Whereas most of the verses of Uḷḷadu Nāṟpadu Anubandham are ones that Bhagavan translated from Sanskrit or Malayalam, all of the verses of Uḷḷadu Nāṟpadu are his own original compositions, and most of them were composed between 21st July and 8th August 1928 in answer to Muruganar’s prayer to compose a text explaining the nature of reality and the means to attain it. On 8th August 1928 Bhagavan and Muruganar considered Uḷḷadu Nāṟpadu to be completed, and at that time it consisted of a text (nūl) of forty verses in veṇbā metre, each comprised of four lines, with one benedictory verse (maṅgalam), which was a kuṟaḷ veṇbā (a two-line veṇbā) and which is now the last two lines of the first maṅgalamverse.
However three days later, on 11th August 1928, Kavyakantha Ganapati Sastri was informed that Bhagavan had composed a new work, so he asked to see it, and on glancing at it he asked why the maṅgalam verse was not a four-line one like all the others.

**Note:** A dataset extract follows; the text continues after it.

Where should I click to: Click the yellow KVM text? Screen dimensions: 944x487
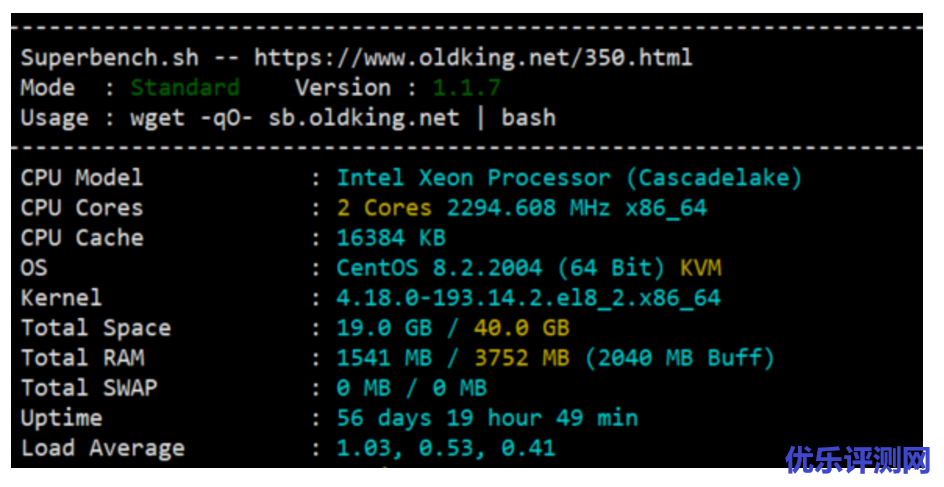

Bhagavan then explained to him that it was actually composed in the same metre but just a briefer version of it, and that Tirukkuṟaḷ (the best known and one of the most highly revered classics of ancient Tamil literature) consists entirely of such kuṟaḷ veṇbās, because it is particularly suited to expressing aphorisms. However Kavyakantha persisted, saying that since it is the same metre it would be better if it consisted of four lines like all the other verses, so Bhagavan looked at Muruganar, who suggested that the meaning could be made more clear if he were to compose two more lines before these two, and hence Bhagavan composed the first two lines of the first maṅgalam verse, thereby transforming it into a four-line veṇbā.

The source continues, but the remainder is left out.